LISTEN: A series of conversations with political leaders hosted by PBS host Alexander Heffner, 'Breaking Bread' attempts to highlight the bipartisanship and empathy that goes unnoticed in the daily headlines. GPB's Peter Biello speaks with Heffner about it.

Alexander Heffner speaks with Sen. Raphael Warnock in Savannah, Ga., in the new season of "Breaking Bread."
Caption

Alexander Heffner speaks with Sen. Raphael Warnock in Savannah, Ga. in the new season of 'Breaking Bread'.

Season 2 of Breaking Bread premiered July 4. The series of conversations with political leaders, hosted by PBS host Alexander Heffner, attempts to highlight the bipartisanship and empathy that goes unnoticed in the daily headlines. Each episode uses food to open a conversation about compromise, democracy and restoring faith in our government.
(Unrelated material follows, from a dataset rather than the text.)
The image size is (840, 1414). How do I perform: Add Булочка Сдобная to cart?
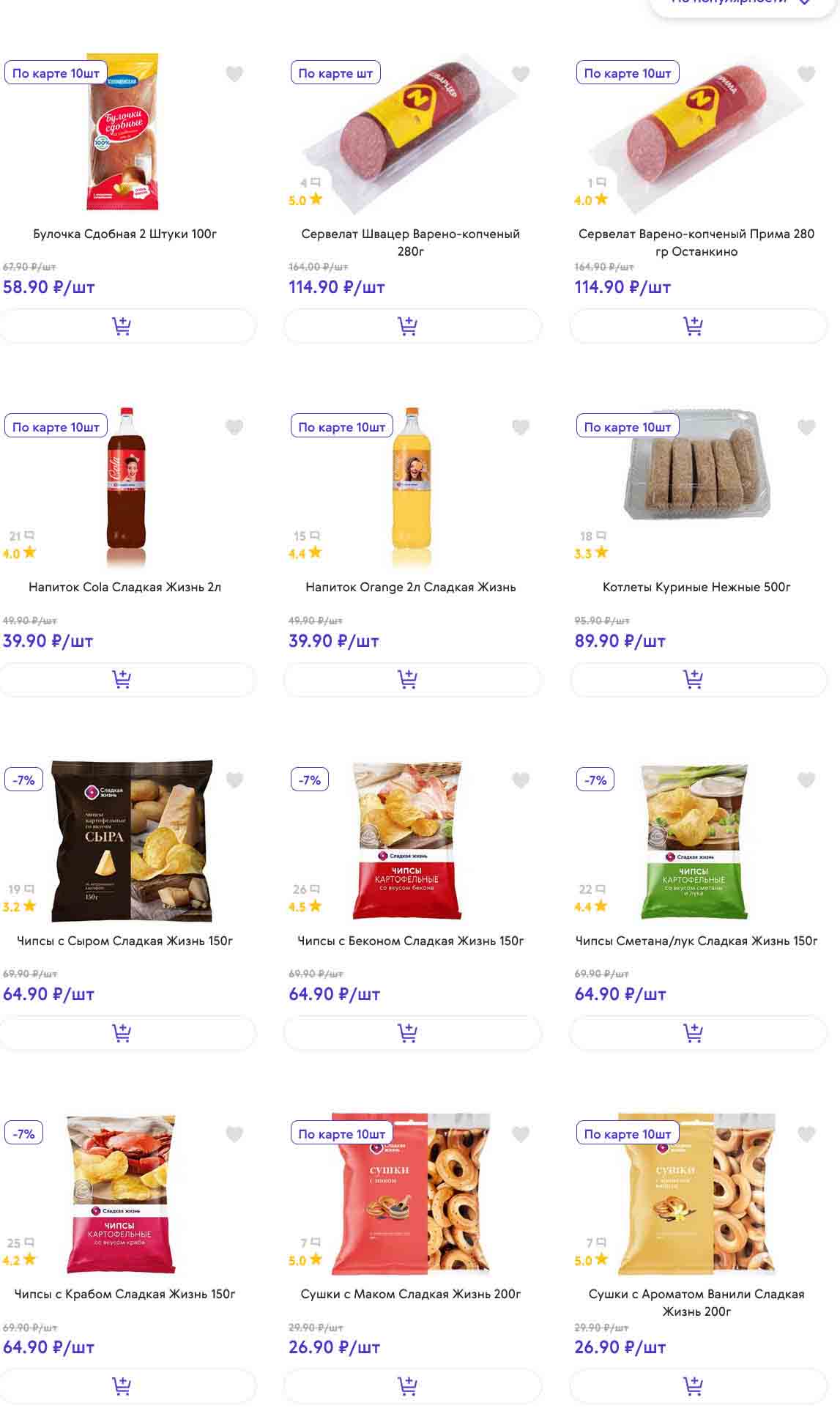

Heffner spoke with GPB's Peter Biello.

 

TRANSCRIPT

Peter Biello: So this season features Georgia's Sen. Raphael Warnock. And we'll talk a little bit about your chat with him in a bit. But first, I wanted to hear from you about how you went about choosing this group of politicians you've got. Massachusetts Gov. Maura Healey, Colorado Gov. Jared Polis, Arizona's Sen. Mark Kelly, Sen. Lisa Murkowski of Alaska, among others. What qualities were you looking for in a good guest for this series?

Alexander Heffner: Taking their job seriously is the prerequisite, and understanding their commitment to constituents and to bettering the lives of their neighbors. If they could wave a magic wand, we would have a more functional politics. And that's what the series is about: bringing people together for dialogue and deliberation that's animated by and informed by decency and the universal language of food.
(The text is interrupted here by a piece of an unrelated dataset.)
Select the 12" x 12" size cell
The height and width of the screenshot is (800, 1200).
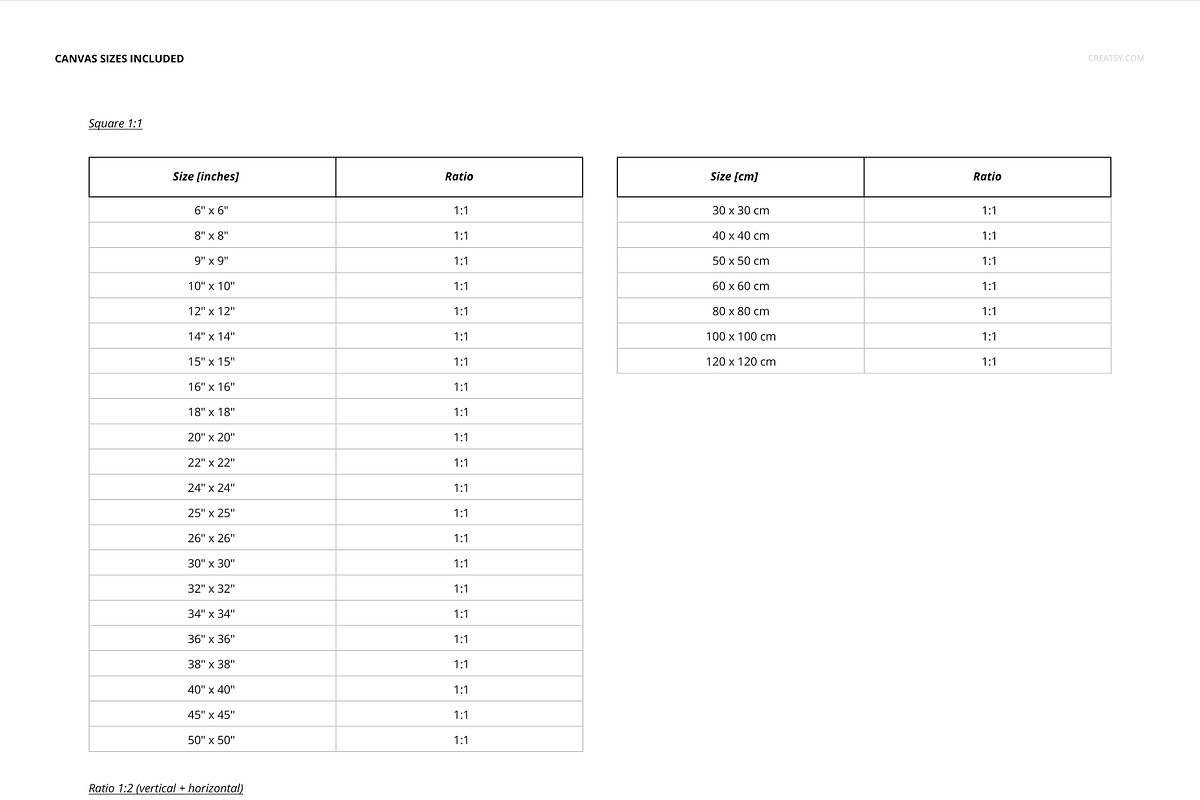[x=211, y=311]
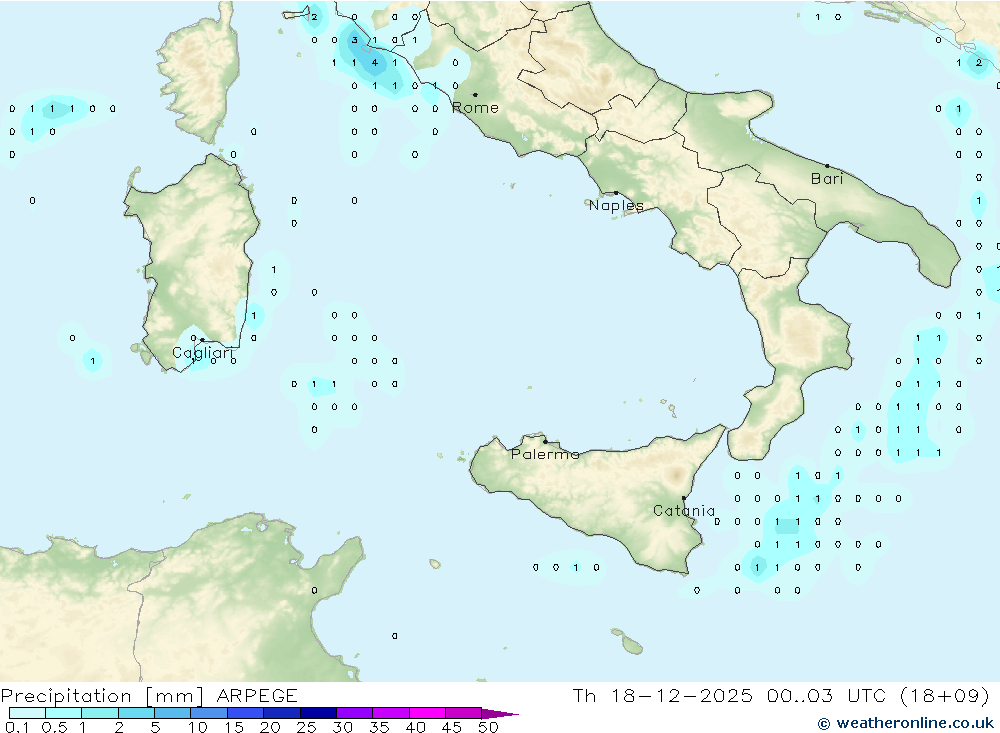
Task: Click the precipitation value 4 northwest of Rome
Action: tap(374, 62)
Peter Biello: Why food as the basis for a conversation? What is it about food that helps guests open up?

Alexander Heffner: There's a disarming quality. There is a euphoria. There is a candor and plain spokenness. Often, Thanksgiving is cited as a way you can actually negotiate and navigate some difficult conversations with family members. And July Fourth, we don't talk about quite as much, but in this season, there are three forms of hot dogs. You've got the chili dogs with Sen. Moran, you've got the Sonoran dog bacon wrapped with Sen. Kelly of Arizona, and you got the crab dip hot dog at Camden Yards with Gov. Moore. I mean, if you're starting with people's humanity, as opposed to whether they're a Republican or Democrat or a self-defined conservative or liberal, you're going to be more effective, I think, in getting to the outcome of political life. It's not supposed to be about disparaging tweets, viral messages. It's supposed to be about what's possible. And we've lost that sense. And that's something I hope this season conveys.

Peter Biello: How much trouble did you have pushing past the politician's impulse to use lines from a stump speech or other kind of carefully crafted, focus group-tested lines?
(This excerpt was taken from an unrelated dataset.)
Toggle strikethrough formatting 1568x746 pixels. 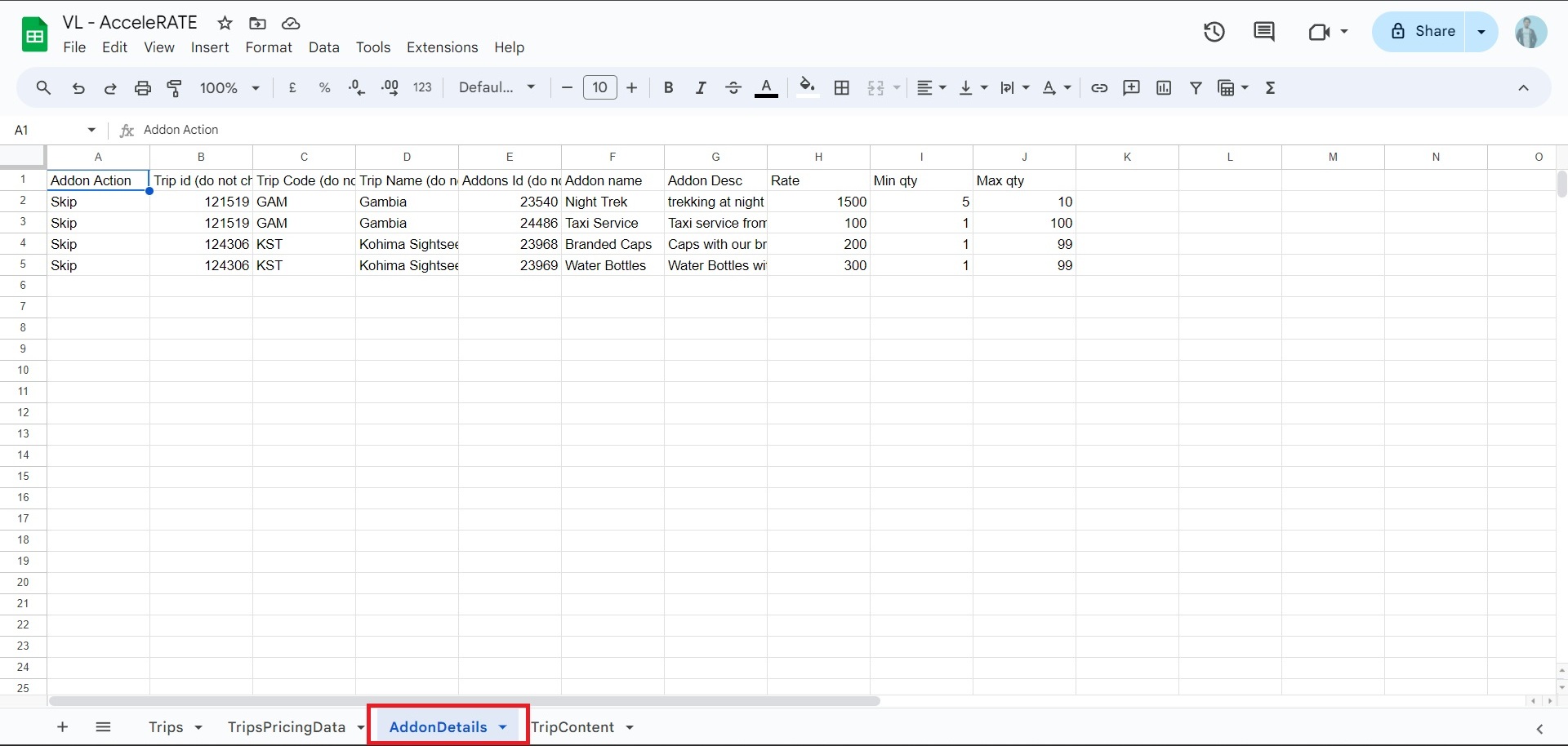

Alexander Heffner: I think when you highlight the positive attributes of communities and then, in effect, prime them to envision how we we can improve more, how things can get better, rather than starting from the criticism or controversy, your question is well taken because you do have to transcend the talking points and — and really be frank in addressing the concerns of our country and these various states that I visited.

Peter Biello: You met with Sen. Raphael Warnock in Savannah. You spoke to him about a variety of things. You also spoke to him about Dr. Martin Luther King Jr.'s dream and the status of that dream today. And his response was interesting. Warnock says it's important to pay attention to the overall arc of history, and he gives credit to King, but also other civil rights leaders who helped make life better for his generation.

Sen. Raphael Warnock: "I never had to drink from a "colored" water fountain. I never was asked, like my dad, to sit on the back of a bus. And I'm also the beneficiary of good federal public policy that came out of the civil rights era. I'm an alum of Head Start, a program that gives young, poor children a chance by making sure that they get exposed to literacy and books. I'm an alum of the Upward Bound Program, another good federal public policy program."

Peter Biello: What did you take away from your conversation with Sen. Warnock?

Alexander Heffner: My overall takeaway is: Here's this minister, reverend, theologian, who is the most fervent champion of our democracy. Being with him in the backdrop of Savannah — and it is kind of like the colonial "sweetness of the bay" colony, right? I mean, it's the, when you're — when you're there with the Spanish moss and the picturesque architecture. I felt like I was talking to someone who really had captured a sense of history and a conviction in democracy.